We subsequently conducted regression models controlling for different socioeconomic and demographic characteristics, including sex, and highest completed education level (Table 3). Migrants still had a significantly lower OR for being offered the vaccine relative to non-migrant respondents (Model 3 OR 0.49, 95% CI: 0.42–0.57). In the full model, females were more likely than males to report being offered the vaccine, while individuals with some university education were less likely to do so relative to those with no university education. While the models improve with each included covariate, the overall explanatory strength remains relatively low, and the ORs for migrants remain similar for the successive models.
The next analyses were restricted to the migrant subsample only, so comparisons could be made based on birth country, years in Norway and language spoken at home. Table 4 shows the results of the full models for separate comparisons of Nordic vs. non-Nordic-born, EU vs non-EU-born, and the top five represented birth countries: Pakistan, Philippines, Poland, Somalia and Sweden. Controlling for the abovementioned variables, there were no significant differences comparing Nordic- vs. non-Nordic-born or EU vs. non-EU-born respondents. Only respondents born in the Philippines had a significantly higher OR of being offered the vaccine, relative to the reference group of Swedish-born respondents, although the lower OR for Pakistan had a p-value of 0.058. Additionally, the only control variable to show a significant difference despite the classification of migrants was the number of years lived in Norway, with those living in the country fewer than 15 years having lower ORs of 0.22 for all comparisons. For comparisons based on migrants from the top five countries, a lower OR for speaking only a foreign language at home suggest an association with lower reported vaccine offer although the variable as a whole was non-significant.

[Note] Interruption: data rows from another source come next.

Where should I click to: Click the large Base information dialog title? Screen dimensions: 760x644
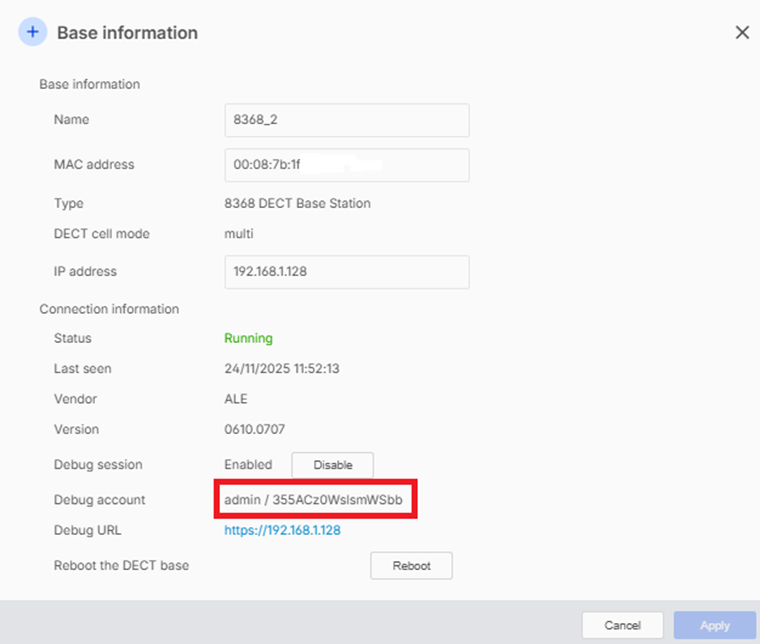tap(127, 33)
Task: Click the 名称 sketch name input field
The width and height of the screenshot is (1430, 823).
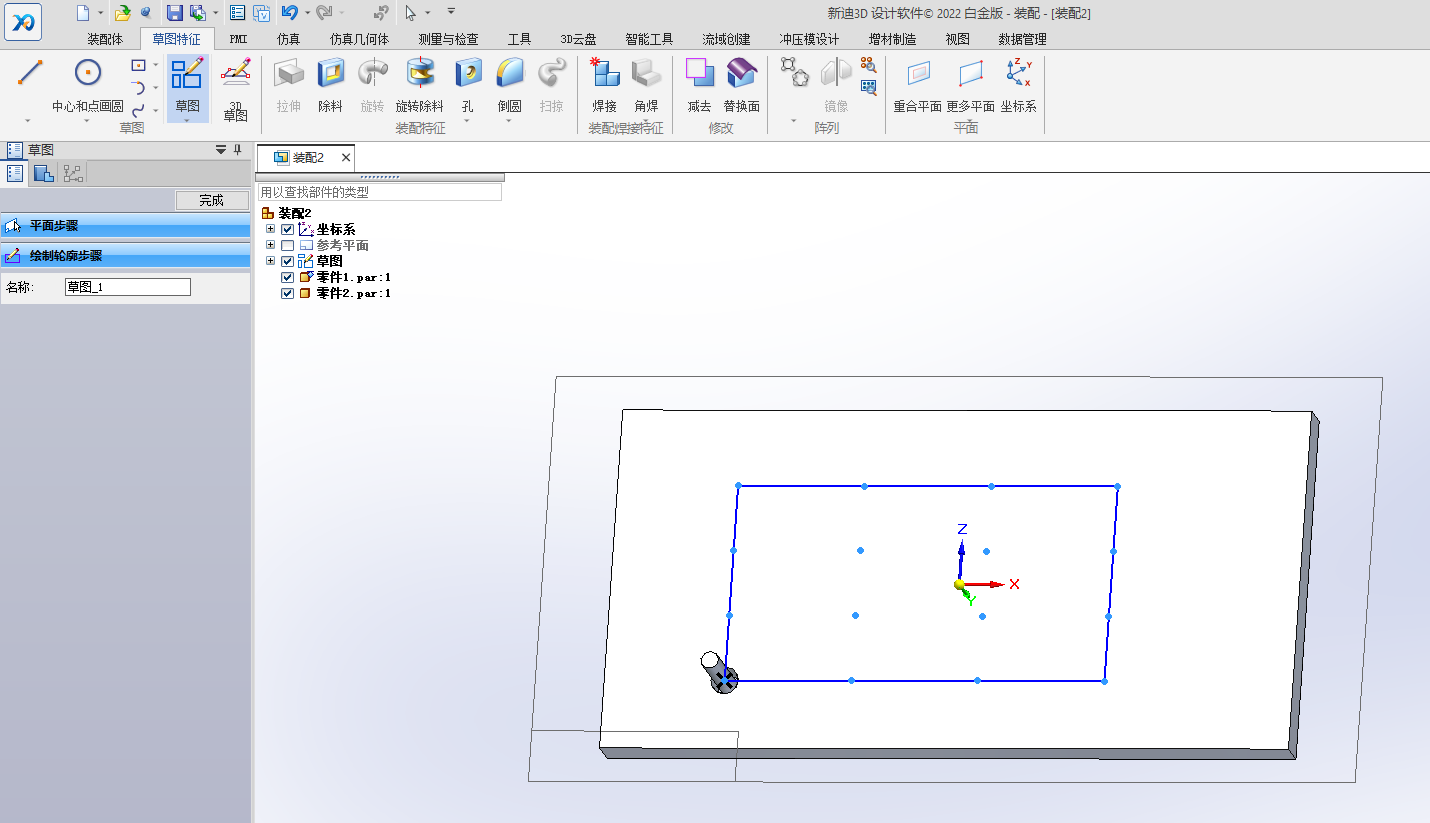Action: pos(127,287)
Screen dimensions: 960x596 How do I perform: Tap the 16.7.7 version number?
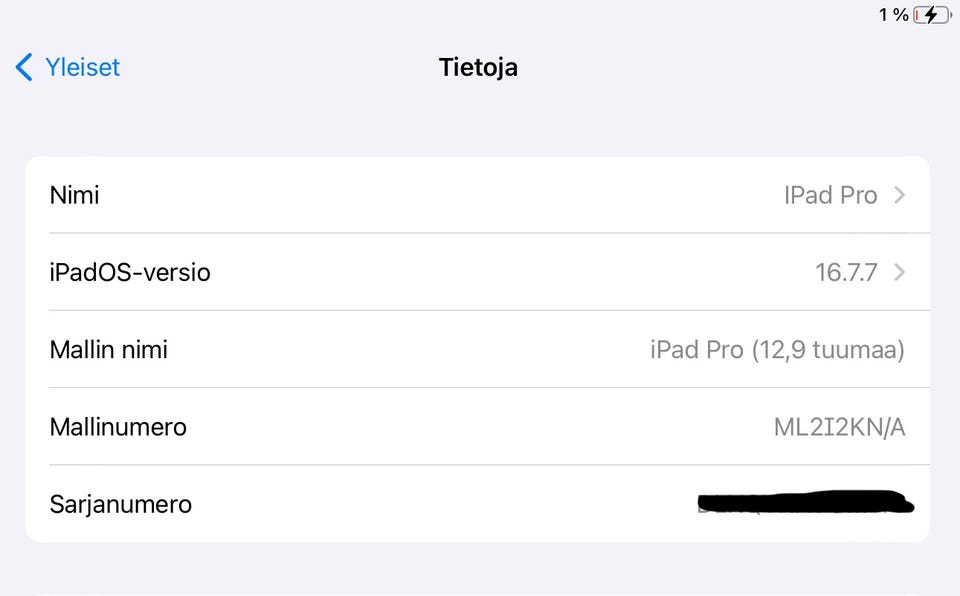846,272
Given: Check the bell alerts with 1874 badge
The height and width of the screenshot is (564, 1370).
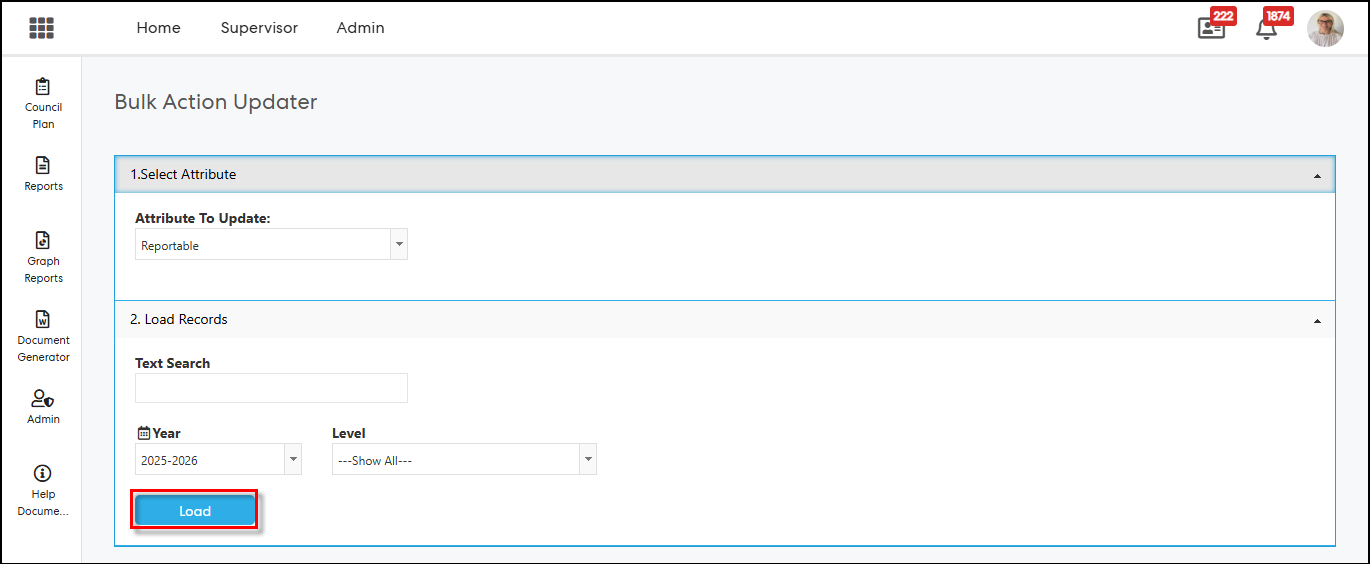Looking at the screenshot, I should click(x=1266, y=28).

We ran additional regression models combining the vaccine prioritization variables with years lived in Norway for migrants born in the top five represented countries informed by results from the previous analyses (Table 5). In the fully adjusted model (model 5), none of the individual countries remained statistically significant compared to Sweden, although results for Poland (lower OR) were significant in models 1–4.The variable as a whole was not significant in model 4, however, but results also were suggestive for the Philippines having a higher OR and Somalia and Pakistan having lower ORs than the Sweden reference group, despite not reaching statistical significance. Older ages were still more likely to have received a vaccination offer, although the oldest age group was not significant, likely due to the small sample size. Additionally, there were still higher ORs for those with underlying health conditions and for healthcare workers with patient contact, and a lower OR for migrants who had lived in Norway fewer than the median years.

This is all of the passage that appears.